2.7. RNA Isolation and RT-PCR Analysis
Total RNAs were extracted from all cell lines, human and mouse tissues, and mouse embryonic samples using TRIzol Reagent (Invitrogen) according to the manufacturer recommendations. Each sample was treated with TURBO DNase (Ambion/Invitrogen) to avoid DNA contamination, and 1 μg of total RNA from each sample was reverse transcribed using RevertAid M-MuLV revertase and random hexamer oligonucleotide primers (Fermentas) for cDNA synthesis. PCR reaction mixtures were prepared according to the manufacturer protocol for Taq polymerase (Silex). Probes were denaturated at 94°C for 5 min and cycled at 94°C for 45 s, at 58°C for 45 s, and at 72°C for 45 s followed by final extension at 72°C for 5 min after the completion of 30 cycles. The expression of housekeeping genes (human RPL19 and mouse Hprt genes) was used for the normalization of PCR reaction. Primer sequences and size of their expected products are represented in Tables S1 and S2 (see Supplementary Material available online at doi: 10.4061/2011/745239). Primer pair for GAGE1, 2, 10, 12, 13 was borrowed from .

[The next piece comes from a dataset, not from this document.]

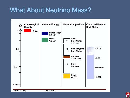Click the date text in the footer

tap(49, 91)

3.1. Expression of CTA Genes in Adult Human and Mouse Testicular and Brain Tissues
At first, we tested the primers for the detection of CTA expression by RT-PCR in normal human and mouse tissues used as positive and negative controls. The expression of MAGE-A2, -A3, -A6, -A4, -A8, MAGE-B2, MAGE-D1, -D2, and several members of the GAGE family (GAGE-1, -2, -10, -12, -13) was detected in human testes whereas only MAGE-D1 and MAGE-D2 were expressed in human brain samples (Figures 1(a)–1(c)). Likewise, we detected the expression of Mage-a4, Mage-a 1, 2, 3, 5, 6, 8, Mage-b 1-3, Mage-b3, Mage-d1, -d2 in mouse testes and Mage-d1, -d2 in brains correspondingly (Figures 1(d) and 1(e)). Our analysis has demonstrated that all primers detected only PCR sequences of expected size and did not detect additional nonspecific sequences. In addition, the expression of all CTAs studied was detected only in the testes whereas in normal somatic tissue (brain samples) only MAGE-D1, -D2/Mage-d1, -d2 have expressed as expected.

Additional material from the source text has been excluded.